### Selected text
============================================================
Let me ask you a question. As a business, are you deaf accessible? I don’t mean just deaf aware, I mean deaf accessible?

In this COVID-19 world, general accessibility for people with deafness or hearing loss became worse, notably with the introduction of face-masks that stops lip-reading. In this post-lockdown situation, people with deafness or hearing loss - 1 in 6 people in the UK (equals 11 million people) - are finding businesses, restaurants, medical centres and other venues increasingly difficult to access due to measures placed to combat the spread of COVID-19.

The potential business outcomes faced with difficult accessibility for people with hearing loss are:

  • decreased brand loyalty
  • Higher dissatisfaction
  • Reduction in referral
  • No return to business

So, how can businesses be deaf accessible in these COVID-19 times? Here are five tips for businesses to be accessible:

Make your face clear if you can

The biggest barrier to deaf accessibility is the face masks that cover your lips. Many people with deafness or hearing loss struggle to comprehend the essential communication said by staff members causing anxiety, miscommunication and a potential risk to their safety.
============================================================
### Work request 1
According to the text on deaf accessibility, what share of people in the UK have deafness or hearing loss?
### Work request 2
Please reproduce the text on deaf accessibility word for word, from "Let me ask you" to "spread of COVID-19.".
### Work request 3
List every potential business outcome that the text on deaf accessibility gives for difficult accessibility for people with hearing loss.

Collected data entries
============================================================
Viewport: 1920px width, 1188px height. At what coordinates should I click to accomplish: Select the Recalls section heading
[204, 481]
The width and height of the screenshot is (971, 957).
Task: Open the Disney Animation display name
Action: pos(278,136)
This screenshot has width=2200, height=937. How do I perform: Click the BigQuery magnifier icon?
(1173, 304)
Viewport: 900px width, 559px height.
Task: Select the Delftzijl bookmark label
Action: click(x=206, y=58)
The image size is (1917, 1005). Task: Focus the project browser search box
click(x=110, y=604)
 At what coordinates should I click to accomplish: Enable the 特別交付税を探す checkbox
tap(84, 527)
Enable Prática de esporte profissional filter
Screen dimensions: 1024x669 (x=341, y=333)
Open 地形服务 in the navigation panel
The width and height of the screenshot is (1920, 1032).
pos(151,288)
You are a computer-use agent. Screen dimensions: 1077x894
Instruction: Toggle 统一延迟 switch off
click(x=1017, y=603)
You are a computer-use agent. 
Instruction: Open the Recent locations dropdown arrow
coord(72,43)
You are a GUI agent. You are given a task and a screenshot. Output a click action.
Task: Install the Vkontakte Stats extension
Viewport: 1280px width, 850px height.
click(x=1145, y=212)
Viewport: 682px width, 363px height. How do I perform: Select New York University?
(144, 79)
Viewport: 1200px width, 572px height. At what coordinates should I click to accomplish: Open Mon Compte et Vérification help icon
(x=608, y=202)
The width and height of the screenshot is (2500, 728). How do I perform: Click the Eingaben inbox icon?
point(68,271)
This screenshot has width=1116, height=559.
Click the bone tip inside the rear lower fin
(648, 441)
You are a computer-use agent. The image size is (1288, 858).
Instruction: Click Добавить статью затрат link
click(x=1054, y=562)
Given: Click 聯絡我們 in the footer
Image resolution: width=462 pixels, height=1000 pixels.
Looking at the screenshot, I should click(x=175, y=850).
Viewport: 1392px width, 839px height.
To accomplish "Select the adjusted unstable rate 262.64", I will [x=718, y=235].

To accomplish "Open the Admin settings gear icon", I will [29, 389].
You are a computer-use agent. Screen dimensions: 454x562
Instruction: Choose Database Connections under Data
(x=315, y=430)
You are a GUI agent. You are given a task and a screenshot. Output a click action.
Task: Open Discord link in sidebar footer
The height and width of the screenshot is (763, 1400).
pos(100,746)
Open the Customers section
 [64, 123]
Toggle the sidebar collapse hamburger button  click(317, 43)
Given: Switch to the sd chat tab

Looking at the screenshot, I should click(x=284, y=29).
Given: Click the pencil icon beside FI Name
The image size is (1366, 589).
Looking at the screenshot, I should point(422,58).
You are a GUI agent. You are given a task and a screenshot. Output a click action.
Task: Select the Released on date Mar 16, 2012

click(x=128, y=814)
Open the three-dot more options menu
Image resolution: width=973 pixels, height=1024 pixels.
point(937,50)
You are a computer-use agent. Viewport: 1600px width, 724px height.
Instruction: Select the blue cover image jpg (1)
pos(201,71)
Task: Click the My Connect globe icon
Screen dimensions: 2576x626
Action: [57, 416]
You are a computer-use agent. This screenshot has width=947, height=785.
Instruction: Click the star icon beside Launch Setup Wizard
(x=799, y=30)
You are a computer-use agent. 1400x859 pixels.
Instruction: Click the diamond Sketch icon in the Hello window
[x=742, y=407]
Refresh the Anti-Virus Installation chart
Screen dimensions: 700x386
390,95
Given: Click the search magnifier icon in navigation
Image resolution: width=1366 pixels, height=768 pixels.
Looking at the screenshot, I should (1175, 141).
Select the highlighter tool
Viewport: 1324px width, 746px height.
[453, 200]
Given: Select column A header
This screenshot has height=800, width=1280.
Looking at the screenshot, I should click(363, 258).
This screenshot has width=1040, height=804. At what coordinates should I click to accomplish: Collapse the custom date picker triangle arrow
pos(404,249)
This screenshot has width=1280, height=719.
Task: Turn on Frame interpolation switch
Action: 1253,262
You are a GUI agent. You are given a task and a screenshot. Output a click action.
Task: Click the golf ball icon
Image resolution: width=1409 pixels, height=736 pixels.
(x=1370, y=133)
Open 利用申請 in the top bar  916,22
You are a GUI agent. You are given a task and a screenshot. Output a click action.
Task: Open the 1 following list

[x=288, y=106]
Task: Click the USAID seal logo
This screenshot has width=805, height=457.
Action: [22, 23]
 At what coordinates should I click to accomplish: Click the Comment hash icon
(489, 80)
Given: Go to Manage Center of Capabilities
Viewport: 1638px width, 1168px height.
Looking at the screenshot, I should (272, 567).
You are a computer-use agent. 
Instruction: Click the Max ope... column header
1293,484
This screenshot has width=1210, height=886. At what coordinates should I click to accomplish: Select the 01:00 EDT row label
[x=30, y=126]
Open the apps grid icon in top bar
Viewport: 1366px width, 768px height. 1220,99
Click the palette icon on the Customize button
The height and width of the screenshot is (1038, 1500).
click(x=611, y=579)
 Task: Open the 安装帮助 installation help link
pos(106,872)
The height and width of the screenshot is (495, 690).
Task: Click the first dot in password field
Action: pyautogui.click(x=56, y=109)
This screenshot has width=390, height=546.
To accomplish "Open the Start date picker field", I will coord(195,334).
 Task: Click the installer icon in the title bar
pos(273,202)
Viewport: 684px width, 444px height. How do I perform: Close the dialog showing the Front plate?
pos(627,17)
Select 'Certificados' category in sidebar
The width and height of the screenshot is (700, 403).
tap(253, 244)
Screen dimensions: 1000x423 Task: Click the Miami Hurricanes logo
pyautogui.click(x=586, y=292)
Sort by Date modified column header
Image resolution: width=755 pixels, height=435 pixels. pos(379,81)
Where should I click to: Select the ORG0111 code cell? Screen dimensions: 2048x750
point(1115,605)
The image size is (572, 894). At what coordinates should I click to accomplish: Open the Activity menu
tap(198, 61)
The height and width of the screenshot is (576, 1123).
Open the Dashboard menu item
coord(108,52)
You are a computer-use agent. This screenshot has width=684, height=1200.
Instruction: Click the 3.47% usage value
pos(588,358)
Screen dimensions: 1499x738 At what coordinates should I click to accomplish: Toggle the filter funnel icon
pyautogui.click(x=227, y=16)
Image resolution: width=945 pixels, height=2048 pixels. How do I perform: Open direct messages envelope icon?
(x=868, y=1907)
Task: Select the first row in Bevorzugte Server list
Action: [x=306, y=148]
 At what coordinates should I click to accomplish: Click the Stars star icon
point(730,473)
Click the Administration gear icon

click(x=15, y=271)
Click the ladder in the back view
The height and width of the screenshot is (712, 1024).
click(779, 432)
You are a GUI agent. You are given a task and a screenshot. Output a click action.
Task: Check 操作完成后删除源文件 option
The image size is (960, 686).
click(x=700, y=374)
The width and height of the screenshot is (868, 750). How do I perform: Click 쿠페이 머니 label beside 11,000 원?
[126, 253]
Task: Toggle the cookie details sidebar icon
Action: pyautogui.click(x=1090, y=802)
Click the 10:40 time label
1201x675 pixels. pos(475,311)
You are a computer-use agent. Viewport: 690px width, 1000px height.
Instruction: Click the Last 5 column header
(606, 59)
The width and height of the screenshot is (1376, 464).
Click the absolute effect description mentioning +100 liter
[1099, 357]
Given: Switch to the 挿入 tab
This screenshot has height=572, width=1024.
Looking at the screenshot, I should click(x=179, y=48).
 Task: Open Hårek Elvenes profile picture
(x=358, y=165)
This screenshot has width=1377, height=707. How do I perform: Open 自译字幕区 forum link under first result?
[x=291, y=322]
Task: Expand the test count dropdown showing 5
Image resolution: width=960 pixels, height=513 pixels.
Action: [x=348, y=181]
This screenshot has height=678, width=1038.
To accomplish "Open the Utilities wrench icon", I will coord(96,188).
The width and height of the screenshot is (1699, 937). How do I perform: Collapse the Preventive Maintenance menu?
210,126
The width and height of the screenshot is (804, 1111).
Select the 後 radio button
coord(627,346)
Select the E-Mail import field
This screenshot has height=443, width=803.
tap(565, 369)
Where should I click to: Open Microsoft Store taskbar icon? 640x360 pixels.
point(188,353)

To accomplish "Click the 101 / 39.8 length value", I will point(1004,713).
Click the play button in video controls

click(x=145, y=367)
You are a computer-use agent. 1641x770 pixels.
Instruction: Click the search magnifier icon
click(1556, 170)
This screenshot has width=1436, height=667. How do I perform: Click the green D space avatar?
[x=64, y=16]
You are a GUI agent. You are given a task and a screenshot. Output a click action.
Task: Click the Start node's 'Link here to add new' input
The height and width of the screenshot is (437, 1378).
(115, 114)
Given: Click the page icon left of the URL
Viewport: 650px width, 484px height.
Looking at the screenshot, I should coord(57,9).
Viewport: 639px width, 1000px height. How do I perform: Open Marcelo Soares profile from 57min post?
============================================================
### Task response 1
1 in 6 people, which equals 11 million people.

### Task response 2
Let me ask you a question. As a business, are you deaf accessible? I don’t mean just deaf aware, I mean deaf accessible?

In this COVID-19 world, general accessibility for people with deafness or hearing loss became worse, notably with the introduction of face-masks that stops lip-reading. In this post-lockdown situation, people with deafness or hearing loss - 1 in 6 people in the UK (equals 11 million people) - are finding businesses, restaurants, medical centres and other venues increasingly difficult to access due to measures placed to combat the spread of COVID-19.

### Task response 3
- decreased brand loyalty
- Higher dissatisfaction
- Reduction in referral
- No return to business